生理がつらくて推し活に集中できない!
好きなことをもっと楽しむための秘訣
勉強や部活も大切だけど、趣味も全力で楽しみたい!学校の友達と一緒にはまっているのは、男性アイドルを推すこと。やっとの思いで当たった推しのライブなのに、生理の予定日と重なる可能性が…!せっかく、うちわも友達とおそろいの新しい洋服も準備したのに、痛みで楽しめないなんて困る!せめて生理痛だけでも軽くする方法はない?
なんで今日?!ライブ参戦日の生理で困ること
生理痛がつらくてライブに集中できない
生理痛がつらいと、推しの姿を見たり、大好きな曲に心をときめかせることができません。ほかにも、ジャンプなどの激しい動きができなかったり、立ってうちわを振るのさえしんどいなんてことも。ライブを全力で楽しむと決めていたはずが、痛みが邪魔をして「早く帰りたい」とかんがえてしまうかもしれません。
物販に並ぶのがしんどい
生理痛によっておなかや腰が痛いと、ライブの物販に並ぶのもしんどいものです。会場によっては1~2時間外で並ぶこともありますが、生理中に立ちっぱなしですごすのは、普段よりも体の負担になります。そのため、途中で体調が悪化しないか心配で、物販をあきらめたことがある人もいるのではないでしょうか。

| 作業一覧 |
• A. 生理と推し活についての文章のうち、「物販に並ぶのがしんどい」で始まり「もいるのではないでしょうか。」まで続く部分を、一字一句そのまま書き写してください。
• B. 生理と推し活についての文章によると、生理中にライブの物販に並ぶのがしんどいのはなぜですか。1～3文で説明してください。
• C. 生理と推し活についての文章を、最後の文のあとから書き継いでください。
これに続く行は、上の文章とは別の出典から取られたものです。

| データ抜粋 |

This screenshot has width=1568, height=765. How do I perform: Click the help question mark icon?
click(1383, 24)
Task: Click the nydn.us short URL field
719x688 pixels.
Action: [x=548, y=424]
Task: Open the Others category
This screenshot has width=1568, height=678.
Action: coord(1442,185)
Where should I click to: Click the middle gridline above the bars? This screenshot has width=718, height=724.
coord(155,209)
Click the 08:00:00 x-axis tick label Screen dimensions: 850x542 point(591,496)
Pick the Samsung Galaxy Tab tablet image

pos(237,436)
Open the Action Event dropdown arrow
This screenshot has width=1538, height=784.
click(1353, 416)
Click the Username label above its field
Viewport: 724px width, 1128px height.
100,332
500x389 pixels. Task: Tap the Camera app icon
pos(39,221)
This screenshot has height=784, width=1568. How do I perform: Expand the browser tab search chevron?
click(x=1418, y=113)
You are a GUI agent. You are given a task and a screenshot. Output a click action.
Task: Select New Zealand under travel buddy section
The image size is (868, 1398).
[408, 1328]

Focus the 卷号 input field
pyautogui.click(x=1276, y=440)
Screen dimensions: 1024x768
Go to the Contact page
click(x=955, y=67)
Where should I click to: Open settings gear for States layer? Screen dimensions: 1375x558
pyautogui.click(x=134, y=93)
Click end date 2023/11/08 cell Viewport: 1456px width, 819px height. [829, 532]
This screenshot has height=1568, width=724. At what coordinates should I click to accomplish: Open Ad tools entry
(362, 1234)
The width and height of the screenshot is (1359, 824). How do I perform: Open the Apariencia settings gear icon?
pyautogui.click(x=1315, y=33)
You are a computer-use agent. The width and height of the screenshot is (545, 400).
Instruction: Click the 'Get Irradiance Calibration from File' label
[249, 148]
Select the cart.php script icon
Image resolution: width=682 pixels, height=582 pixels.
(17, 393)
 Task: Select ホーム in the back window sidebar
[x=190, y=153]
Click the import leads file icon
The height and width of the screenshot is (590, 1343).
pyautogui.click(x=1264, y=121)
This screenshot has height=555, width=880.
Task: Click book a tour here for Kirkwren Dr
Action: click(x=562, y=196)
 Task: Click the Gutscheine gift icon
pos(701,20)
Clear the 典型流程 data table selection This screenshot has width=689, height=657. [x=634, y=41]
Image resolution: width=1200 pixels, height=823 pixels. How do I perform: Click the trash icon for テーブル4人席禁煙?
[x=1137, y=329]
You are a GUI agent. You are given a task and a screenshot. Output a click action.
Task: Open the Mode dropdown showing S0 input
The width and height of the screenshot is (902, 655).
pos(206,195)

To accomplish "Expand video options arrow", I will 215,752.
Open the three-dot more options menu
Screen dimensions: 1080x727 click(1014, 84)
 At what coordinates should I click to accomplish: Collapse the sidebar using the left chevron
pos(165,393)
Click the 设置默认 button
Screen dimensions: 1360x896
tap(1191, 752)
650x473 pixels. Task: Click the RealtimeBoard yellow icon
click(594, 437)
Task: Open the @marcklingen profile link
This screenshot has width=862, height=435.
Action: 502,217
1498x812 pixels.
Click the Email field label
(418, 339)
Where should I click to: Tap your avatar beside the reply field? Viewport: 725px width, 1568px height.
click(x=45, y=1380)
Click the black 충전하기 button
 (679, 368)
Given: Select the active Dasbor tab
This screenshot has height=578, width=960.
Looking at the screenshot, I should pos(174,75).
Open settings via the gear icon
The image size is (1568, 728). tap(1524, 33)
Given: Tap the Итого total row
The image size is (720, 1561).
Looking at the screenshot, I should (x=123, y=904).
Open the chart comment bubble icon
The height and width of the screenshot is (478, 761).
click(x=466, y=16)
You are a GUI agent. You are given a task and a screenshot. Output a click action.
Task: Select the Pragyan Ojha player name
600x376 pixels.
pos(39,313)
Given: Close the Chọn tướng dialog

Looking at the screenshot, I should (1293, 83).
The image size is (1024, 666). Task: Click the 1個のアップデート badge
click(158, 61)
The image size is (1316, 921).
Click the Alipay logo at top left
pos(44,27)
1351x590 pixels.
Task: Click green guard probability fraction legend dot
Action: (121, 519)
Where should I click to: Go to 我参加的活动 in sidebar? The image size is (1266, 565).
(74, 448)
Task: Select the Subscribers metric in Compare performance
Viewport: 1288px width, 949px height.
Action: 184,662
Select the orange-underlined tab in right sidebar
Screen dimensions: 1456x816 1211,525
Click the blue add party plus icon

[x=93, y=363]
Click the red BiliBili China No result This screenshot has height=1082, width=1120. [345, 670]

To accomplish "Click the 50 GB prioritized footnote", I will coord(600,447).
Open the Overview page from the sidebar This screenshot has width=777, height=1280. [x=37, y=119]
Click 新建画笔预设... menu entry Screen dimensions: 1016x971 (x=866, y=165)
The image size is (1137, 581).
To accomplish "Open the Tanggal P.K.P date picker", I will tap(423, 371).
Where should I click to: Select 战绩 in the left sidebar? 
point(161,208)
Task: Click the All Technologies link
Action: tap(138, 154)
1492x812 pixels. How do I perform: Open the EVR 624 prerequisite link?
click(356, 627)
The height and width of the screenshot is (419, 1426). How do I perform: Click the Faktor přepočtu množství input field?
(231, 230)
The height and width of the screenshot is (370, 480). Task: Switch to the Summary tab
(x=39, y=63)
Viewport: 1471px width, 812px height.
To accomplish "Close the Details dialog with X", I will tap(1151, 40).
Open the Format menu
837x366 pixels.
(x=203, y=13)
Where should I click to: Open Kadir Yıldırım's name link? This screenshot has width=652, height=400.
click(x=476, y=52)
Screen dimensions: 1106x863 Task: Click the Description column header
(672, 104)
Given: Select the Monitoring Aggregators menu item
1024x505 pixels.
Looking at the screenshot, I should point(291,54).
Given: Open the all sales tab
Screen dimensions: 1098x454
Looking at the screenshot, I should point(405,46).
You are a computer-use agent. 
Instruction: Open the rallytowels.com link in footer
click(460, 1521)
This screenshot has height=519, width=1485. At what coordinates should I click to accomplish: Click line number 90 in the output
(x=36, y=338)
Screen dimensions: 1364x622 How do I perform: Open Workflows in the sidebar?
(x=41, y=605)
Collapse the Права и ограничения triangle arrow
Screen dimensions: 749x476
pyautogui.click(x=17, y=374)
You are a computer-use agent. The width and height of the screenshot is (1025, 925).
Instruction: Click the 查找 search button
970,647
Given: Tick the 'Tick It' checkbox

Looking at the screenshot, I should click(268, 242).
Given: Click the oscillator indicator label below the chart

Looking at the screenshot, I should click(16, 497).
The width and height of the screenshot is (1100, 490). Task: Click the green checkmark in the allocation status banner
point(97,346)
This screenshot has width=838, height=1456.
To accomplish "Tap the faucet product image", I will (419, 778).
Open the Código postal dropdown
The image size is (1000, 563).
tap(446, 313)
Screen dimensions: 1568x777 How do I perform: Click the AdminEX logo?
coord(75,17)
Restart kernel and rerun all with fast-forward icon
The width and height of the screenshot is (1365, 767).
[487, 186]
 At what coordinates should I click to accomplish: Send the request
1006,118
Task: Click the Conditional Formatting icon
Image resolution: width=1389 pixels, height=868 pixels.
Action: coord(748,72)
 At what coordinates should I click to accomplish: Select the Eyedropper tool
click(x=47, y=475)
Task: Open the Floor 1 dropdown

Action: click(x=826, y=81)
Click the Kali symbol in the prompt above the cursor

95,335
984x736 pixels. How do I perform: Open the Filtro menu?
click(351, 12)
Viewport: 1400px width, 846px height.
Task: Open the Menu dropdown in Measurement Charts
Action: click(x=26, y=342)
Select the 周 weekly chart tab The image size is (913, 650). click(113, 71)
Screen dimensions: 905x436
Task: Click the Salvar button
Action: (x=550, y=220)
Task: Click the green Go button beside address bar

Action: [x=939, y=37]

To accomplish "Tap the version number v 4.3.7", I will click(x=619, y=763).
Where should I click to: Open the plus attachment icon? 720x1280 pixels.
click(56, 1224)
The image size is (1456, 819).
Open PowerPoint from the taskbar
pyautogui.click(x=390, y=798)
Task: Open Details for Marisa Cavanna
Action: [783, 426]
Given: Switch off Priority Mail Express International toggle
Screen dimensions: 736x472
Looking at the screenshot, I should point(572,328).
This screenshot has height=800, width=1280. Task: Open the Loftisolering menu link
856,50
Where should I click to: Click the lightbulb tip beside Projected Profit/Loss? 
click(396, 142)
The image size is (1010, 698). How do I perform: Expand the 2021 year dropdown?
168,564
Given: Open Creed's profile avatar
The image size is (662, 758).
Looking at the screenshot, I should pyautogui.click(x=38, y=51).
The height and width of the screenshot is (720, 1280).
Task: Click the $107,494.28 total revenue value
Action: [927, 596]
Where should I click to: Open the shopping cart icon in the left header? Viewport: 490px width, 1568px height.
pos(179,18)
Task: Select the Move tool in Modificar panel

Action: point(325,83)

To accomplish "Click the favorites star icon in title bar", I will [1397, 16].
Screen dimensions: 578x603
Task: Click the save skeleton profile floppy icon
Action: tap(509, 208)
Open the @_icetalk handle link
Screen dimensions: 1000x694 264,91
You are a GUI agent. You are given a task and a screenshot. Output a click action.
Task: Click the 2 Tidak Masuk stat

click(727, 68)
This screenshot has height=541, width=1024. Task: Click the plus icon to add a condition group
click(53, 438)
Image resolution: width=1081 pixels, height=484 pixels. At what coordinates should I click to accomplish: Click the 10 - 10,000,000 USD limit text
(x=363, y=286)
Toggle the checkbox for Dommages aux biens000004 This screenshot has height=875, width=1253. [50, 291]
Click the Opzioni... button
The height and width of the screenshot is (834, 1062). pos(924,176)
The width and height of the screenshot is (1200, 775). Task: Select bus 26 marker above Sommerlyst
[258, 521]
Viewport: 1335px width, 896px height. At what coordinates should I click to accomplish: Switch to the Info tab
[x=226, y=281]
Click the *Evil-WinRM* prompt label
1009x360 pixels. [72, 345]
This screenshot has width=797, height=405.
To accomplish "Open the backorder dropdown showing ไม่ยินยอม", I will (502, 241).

| 回答一覧 |
• A.
物販に並ぶのがしんどい
生理痛によっておなかや腰が痛いと、ライブの物販に並ぶのもしんどいものです。会場によっては1~2時間外で並ぶこともありますが、生理中に立ちっぱなしですごすのは、普段よりも体の負担になります。そのため、途中で体調が悪化しないか心配で、物販をあきらめたことがある人もいるのではないでしょうか。

• B. 生理痛でおなかや腰が痛いうえに、会場によっては1～2時間外で並ぶこともあり、生理中に立ちっぱなしですごすのは普段よりも体の負担になるからです。

• C.
漏れが気になってかわいい洋服が着られない
生理中は、白の洋服やスカートを着るのが不安という方も多いでしょう。ライブ用に友達とおそろいのかわいい洋服を買ったのに、生理が重なって、予定と違う地味な服を着るのは悲しいものです。「本当なら、おそろいの服で写真を撮って、思い出がもっと残せたのに」と、後悔につながる可能性もあります。
生理用品で荷物が増える
ただでさえうっとおしい生理ですが、生理用品で荷物が増えるのも悩みの種。ライブは1日丸ごと拘束されるので、出血が多い日だと、ナプキンの枚数がどんどん増えてしまいます。また、トイレに行ける回数も少なくなるので、大きなナプキンを持って行ったり、タンポンも用意したりと、余計に荷物ががさばってしまうという方も多いでしょう。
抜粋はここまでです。